**Stated goal**
Retype every line of the listing below word for word, leaving out the pictures.
::::::
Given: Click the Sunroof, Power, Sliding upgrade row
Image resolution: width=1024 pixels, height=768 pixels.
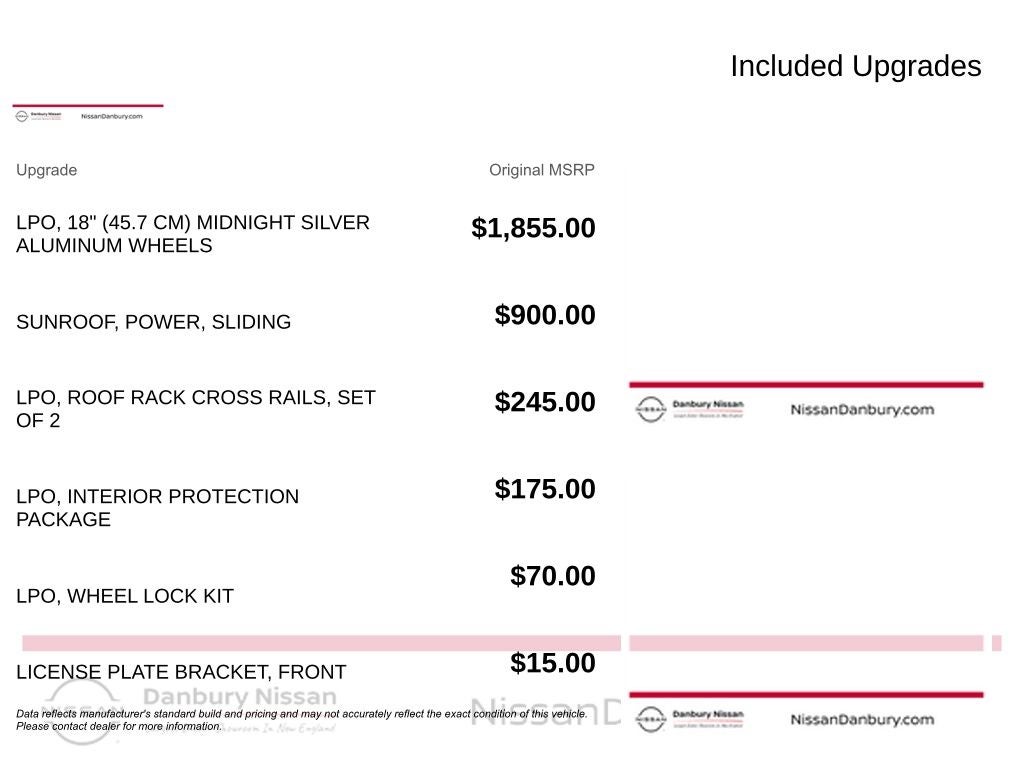Looking at the screenshot, I should pos(153,322).
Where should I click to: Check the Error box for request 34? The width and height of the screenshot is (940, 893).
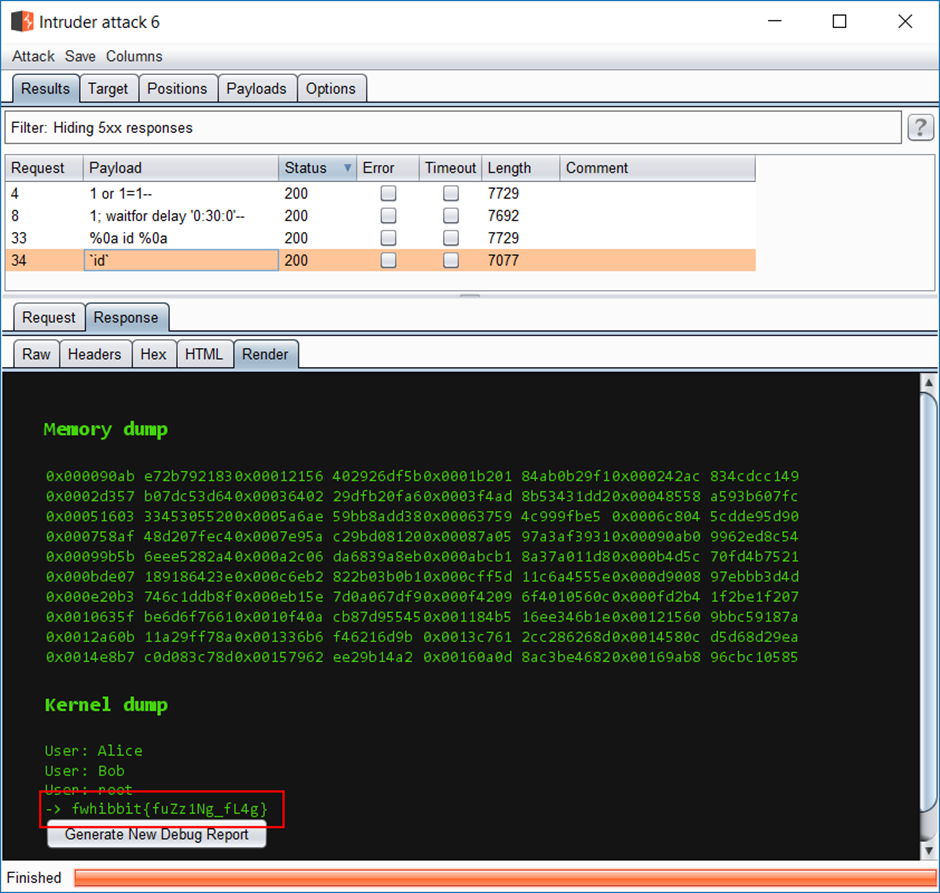[388, 260]
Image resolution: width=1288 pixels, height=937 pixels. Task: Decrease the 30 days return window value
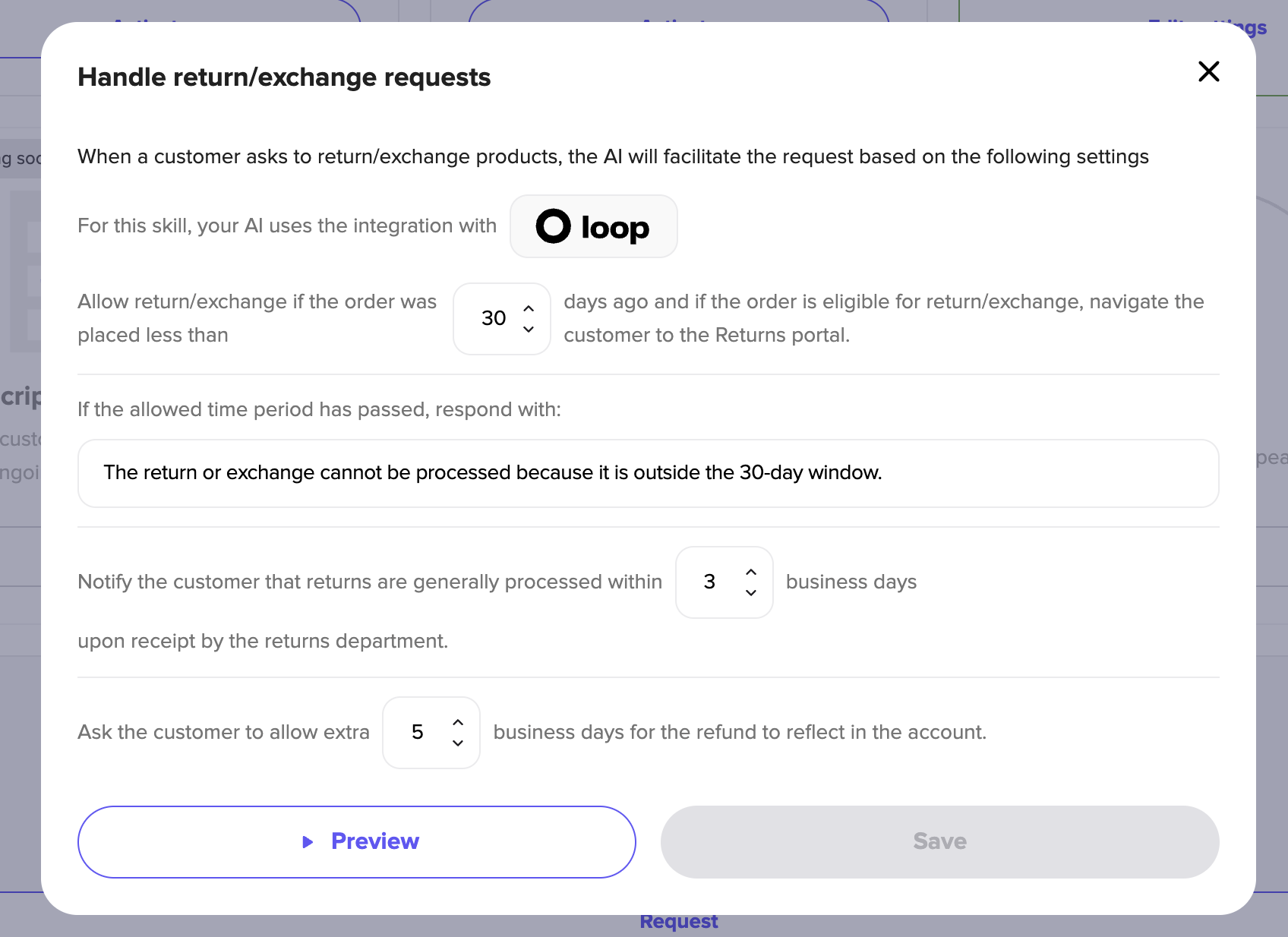(x=529, y=329)
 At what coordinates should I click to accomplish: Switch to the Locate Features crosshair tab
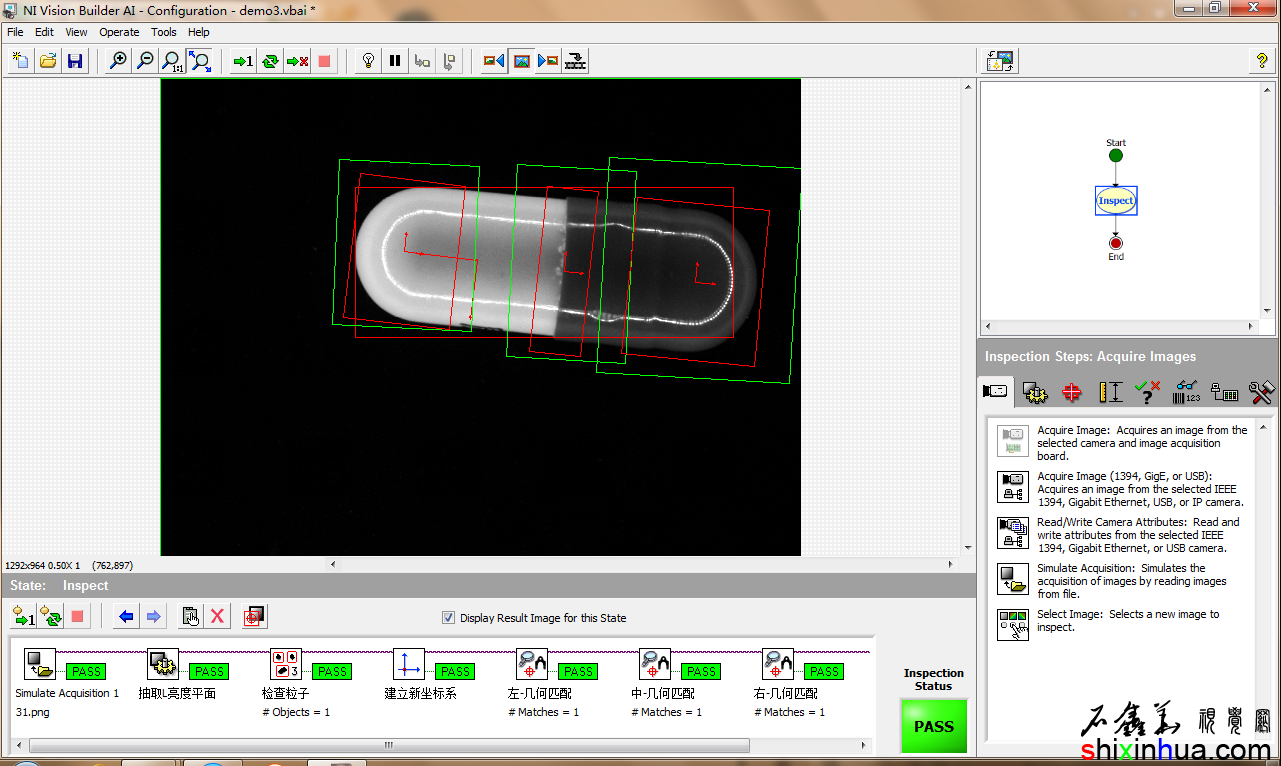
::::::
**The response**
Given: Click the Sunroof, Power, Sliding upgrade row
Image resolution: width=1024 pixels, height=768 pixels.
Looking at the screenshot, I should pos(153,322).
Where should I click to: Check the Error box for request 34? The width and height of the screenshot is (940, 893).
[388, 260]
Image resolution: width=1288 pixels, height=937 pixels. Task: Decrease the 30 days return window value
(x=529, y=329)
 At what coordinates should I click to accomplish: Switch to the Locate Features crosshair tab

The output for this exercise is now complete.